The Secret Place (Dublin Murder Squad, #5)(175)
People ask her questions in McKenna’s office. She keeps her mouth shut and doesn’t break down.
Just like Holly said, they get called into McKenna’s office one by one. There’s McKenna, there’s a woman with black hair, and there’s a fat old guy, all sitting in a row behind the long battered gloss of McKenna’s desk. Becca never noticed before – the couple of times she was in here, she was too panicky to notice anything – that McKenna’s chair is extra tall, to make you feel little and helpless. Actually, with three of them back there and only one tall chair, it just looks funny, like the woman detective’s feet must be dangling in mid-air, or like McKenna and the guy detective are midgets.
They start with the stuff they ask everyone. Becca thinks back to what she was just a few months ago and does that, huddling up and tangling her legs and answering into her lap. If you’re shy enough, no one sees anything else. The guy detective takes notes and bites down on a yawn.
Then the lady detective says – examining an unravelling thread in her jacket cuff, like this is no big deal – ‘What did you think about your friend Selena going out with Chris?’
Becca frowns, bewildered. ‘Lenie never went out with him. I think maybe they talked to each other a couple of times at the Court, but that was ages ago.’
The detective’s eyebrows go up. ‘Nah. They were a couple. You mean you didn’t know?’
‘We don’t have boyfriends,’ Becca says disapprovingly. ‘My mum says I’m too young.’ She likes that touch. Looking like a kid might as well come in useful for once.
The lady detective and the man detective and McKenna all wait, staring at her from behind the sun-patterns slanted across the desk. They’re so huge and meaty and hairy, they think they’ll just squash her down till her mouth pops open and everything comes gushing out.
Becca looks back at them and feels her flesh stir and transform silently into something new, some nameless substance that comes from high on pungent-forested mountain slopes. Her borders are so hard and bright that these lumpy things are being blinded just by looking at her; she’s opaque, she’s impermeable, she’s a million densities and dimensions more real than any of them. They break against her and roll off like mist.
That night Holly stays awake as long as she can, watching the others like just by watching she can keep them safe. She’s sitting up with her arms around her knees, too electric to lie down, but she knows none of them will try to start a conversation. Today has gone on long enough.
Julia is sprawled and far away. Becca daydreams, eyes dark and solemn as a baby’s, flicking back and forth as she watches something Holly can’t see. Selena is pretending to be asleep. The light over the transom does bad things to her face, turns it puffy and purple in tender places. She looks pounded.
Holly remembers that time back when she was a kid, how everything felt ruined, around her and inside her. Slowly, when she wasn’t looking, most of that washed away. Time does things. She tells herself it’ll do them for Selena.
She wants to be in the grove.
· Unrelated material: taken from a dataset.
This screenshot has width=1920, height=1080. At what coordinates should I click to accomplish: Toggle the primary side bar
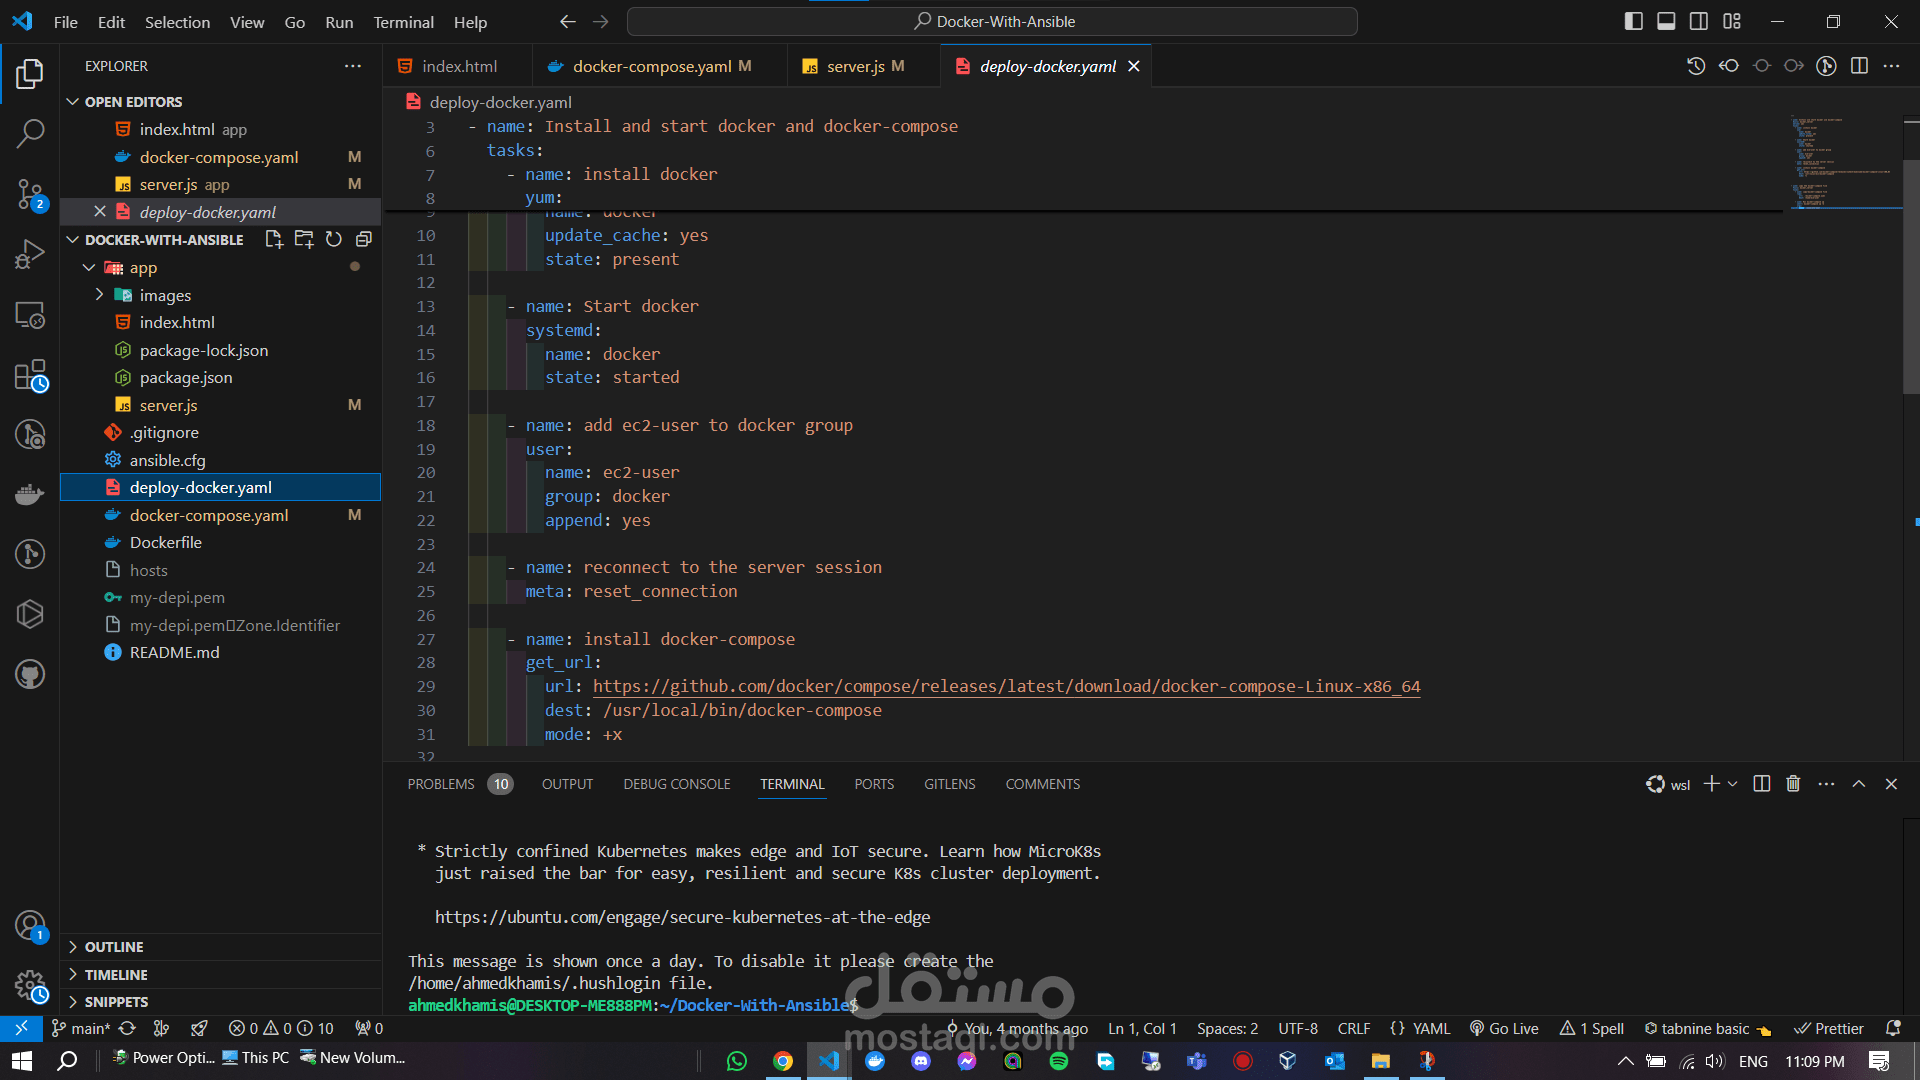[1633, 21]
She can feel it, how the moonlight would pour over them all, calcify their bones to a strength that could take this weight. She knows they would be insane even to think about trying it tonight, but she falls asleep craving it anyway.
When Holly’s breathing evens out, Becca sits up and takes her pin and her ink out of her bedside table. In the faint light from the corridor the line of blue dots swings across her white stomach like the track of some strange orbit, from her rib cage down to her belly button and back up to the ribs on the other side. There’s just room for one more.
Selena waits till even Becca’s finally gone to sleep. Then she looks to see if there’s a text for her on the red phone, but it’s gone. She sits in the tangle of sheets and wants to go frantic, scream and claw, in case it did come from Chris. But she can’t remember how – her arms and her voice seem like they’ve been unhooked from her body – and anyway it would be too much work.
She wonders, like a retch, if she did see this waiting all along, and closed her eyes because she wanted Chris so much. The more she tries to remember, the more it slips and twists and leers at her. In the end she knows she’s never going to know.
She goes back to staying still. She carefully cordons off enough of her mind to do the necessary stuff, like showers and homework, so people won’t come bothering her. She puts the rest into concentrating.
After a while she understands that something destroyed Chris to save her.
After a while longer she understands that this means it wants her for its own, and that she belongs to it for good now.
She cuts her hair off, for an offering, to send the message that she understands. She does it in the bathroom and burns the soft pale heap in the sink – the glade would be better, but they haven’t been back there since it happened, and she can’t tell if that’s because the others know some reason she hasn’t figured out. Her hair takes the lighter flame with a fierceness she didn’t expect, a whump and a wide-mouthed roar like faraway trees taking forest fire. She whips her hand away, but not fast enough, and her wrist is left with a small drumming wound.
The smell of burning stays. For weeks afterwards she catches it on her, savage and holy.
Chunks of her mind fall off sometimes. At first it frightens her, but then she realises once they’re gone she doesn’t miss them, so it doesn’t bother her any more. The burn scars red and then white.